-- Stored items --

□ □ □ □ □ □ □

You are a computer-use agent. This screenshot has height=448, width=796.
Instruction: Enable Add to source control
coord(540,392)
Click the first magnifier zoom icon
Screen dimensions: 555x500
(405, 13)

□ □ □ □ □ □ □

-- Your objective --
Please copy each line above exactly as written.

-- Solution below --
You are a computer-use agent. This screenshot has height=448, width=796.
Instruction: Enable Add to source control
coord(540,392)
Click the first magnifier zoom icon
Screen dimensions: 555x500
(405, 13)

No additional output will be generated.